Directions for this task:
Every line below that holds the word "agent" must be listed.

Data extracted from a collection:
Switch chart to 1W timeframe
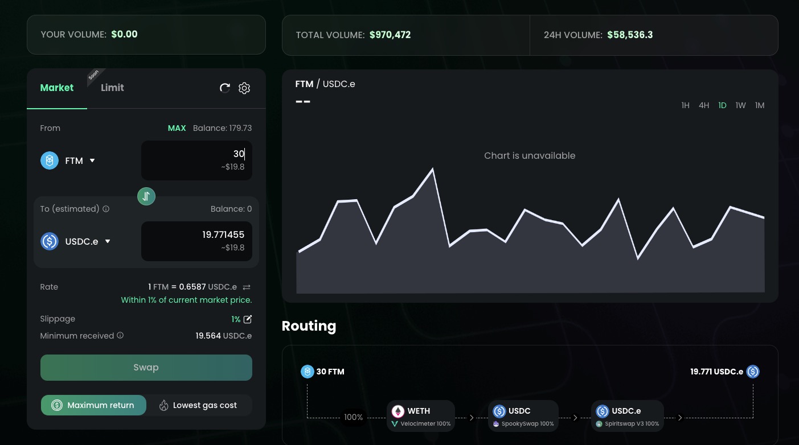This screenshot has width=799, height=445. (740, 105)
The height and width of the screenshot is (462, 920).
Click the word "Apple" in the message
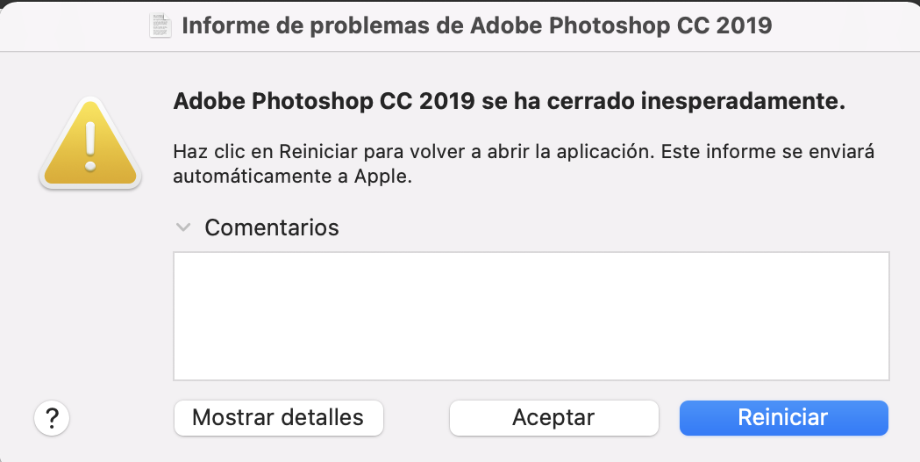[x=383, y=175]
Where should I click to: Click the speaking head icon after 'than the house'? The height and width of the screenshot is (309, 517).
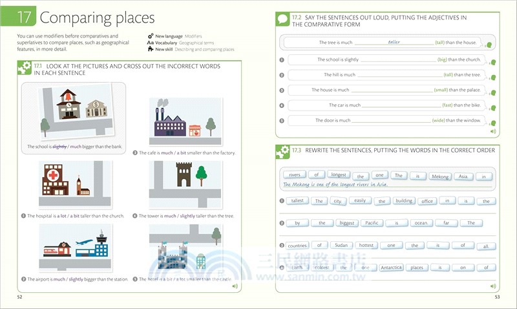click(488, 45)
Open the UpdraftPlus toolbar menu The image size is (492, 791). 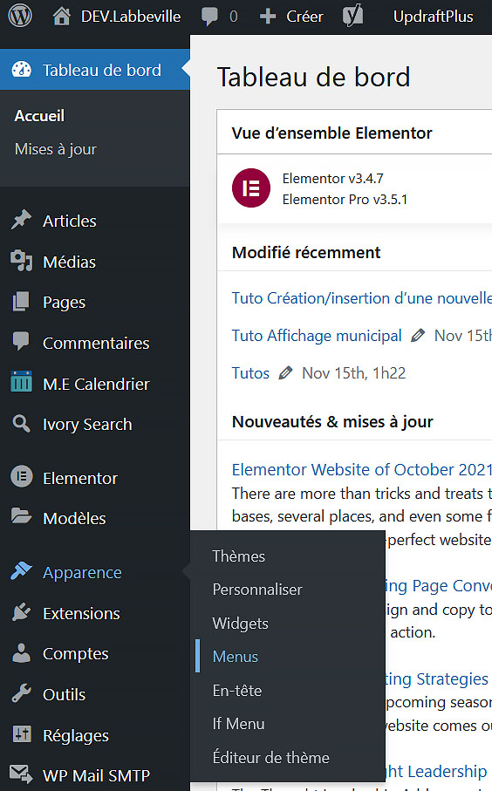(x=433, y=17)
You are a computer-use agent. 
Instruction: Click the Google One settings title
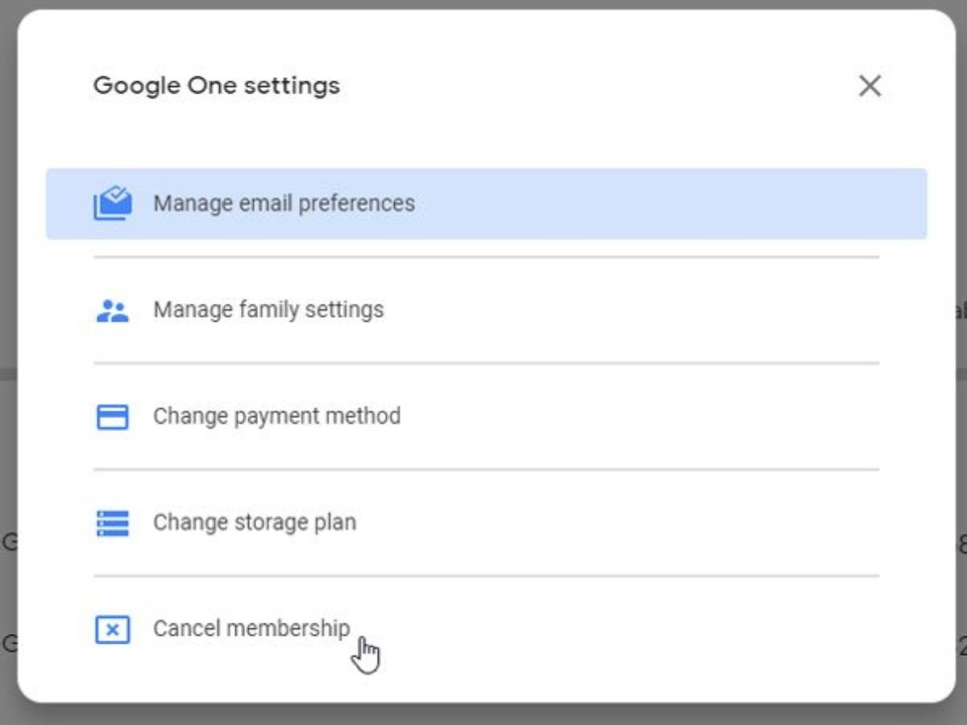(x=216, y=85)
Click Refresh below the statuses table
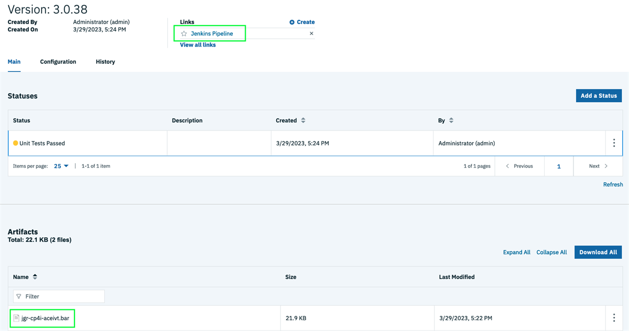The height and width of the screenshot is (331, 629). pyautogui.click(x=613, y=184)
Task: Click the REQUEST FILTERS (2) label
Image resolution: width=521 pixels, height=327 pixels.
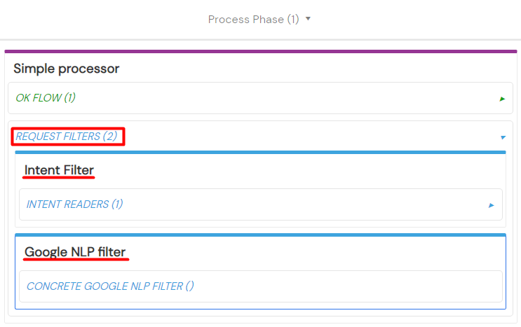Action: click(67, 137)
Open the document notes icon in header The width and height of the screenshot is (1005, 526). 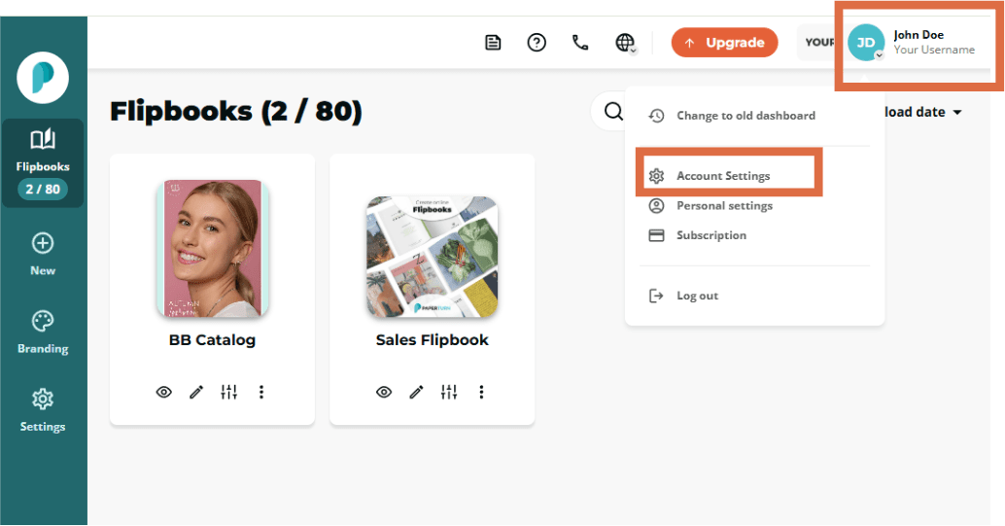[494, 43]
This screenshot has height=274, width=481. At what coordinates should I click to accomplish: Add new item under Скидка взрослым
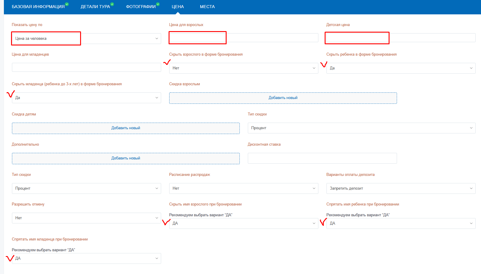point(283,98)

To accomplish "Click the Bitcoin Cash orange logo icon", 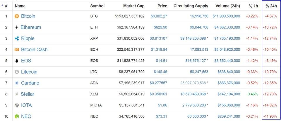I will [x=17, y=50].
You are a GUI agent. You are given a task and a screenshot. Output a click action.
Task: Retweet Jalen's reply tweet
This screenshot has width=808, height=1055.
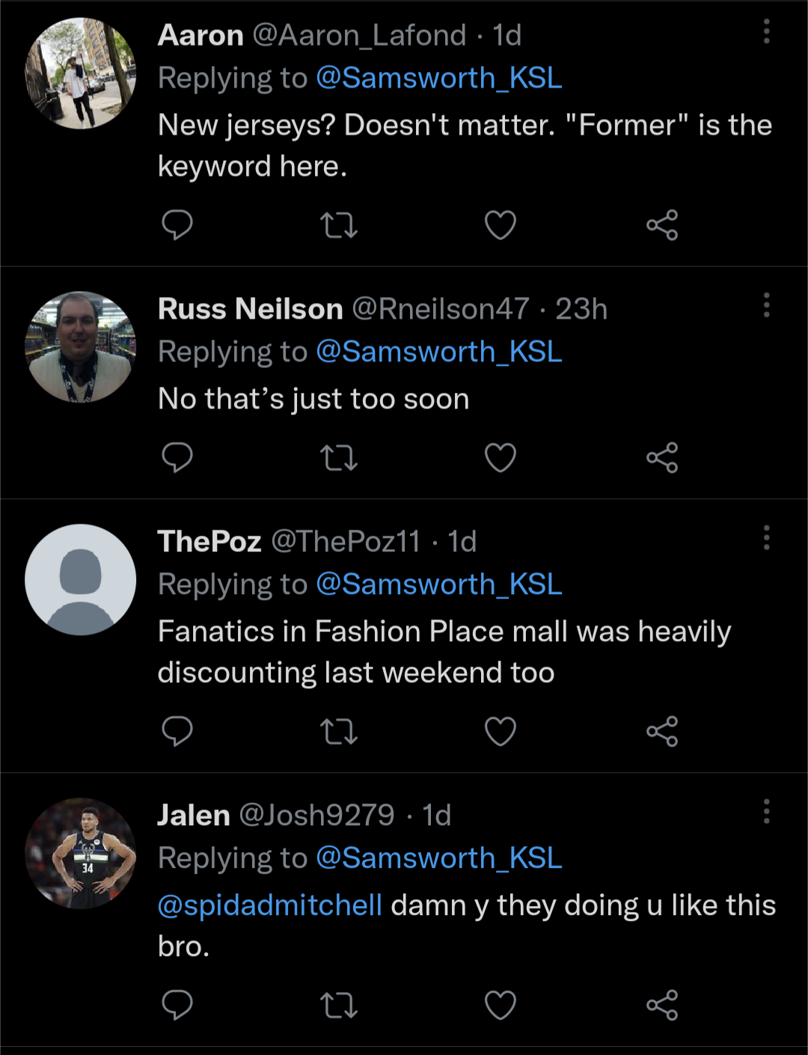[x=339, y=1005]
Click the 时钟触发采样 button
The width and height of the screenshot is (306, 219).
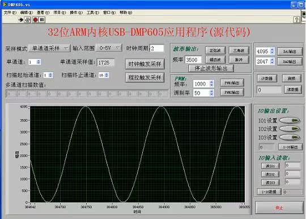[145, 64]
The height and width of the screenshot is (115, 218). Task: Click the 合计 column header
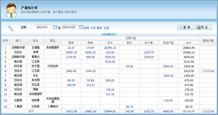click(189, 43)
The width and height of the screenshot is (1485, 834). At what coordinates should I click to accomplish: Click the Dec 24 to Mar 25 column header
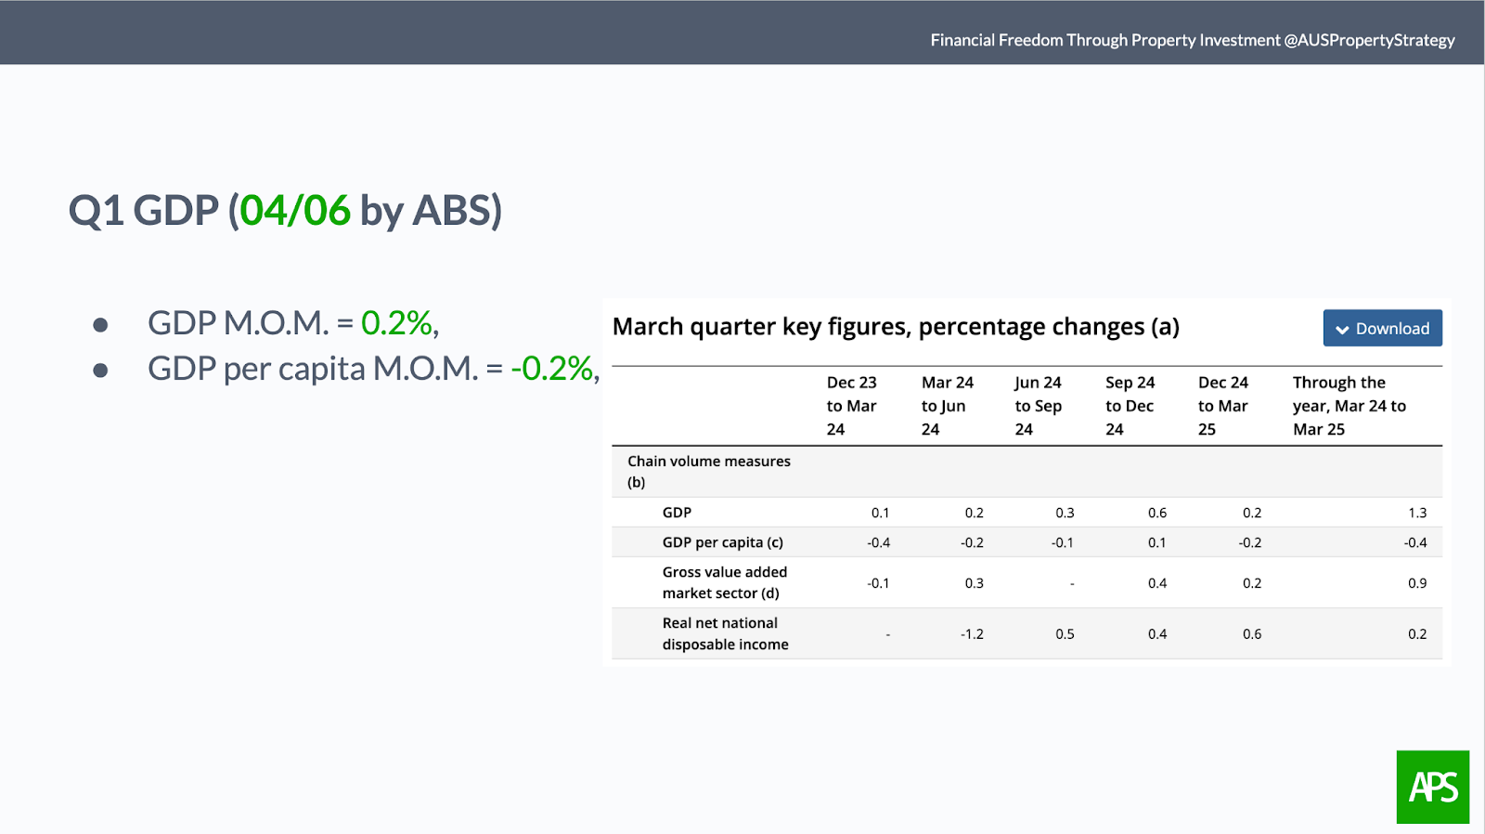(1222, 406)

Answer to this exercise:
You are a computer-use agent. 
You are a GUI agent. You are given a task and a screenshot. Output a click action.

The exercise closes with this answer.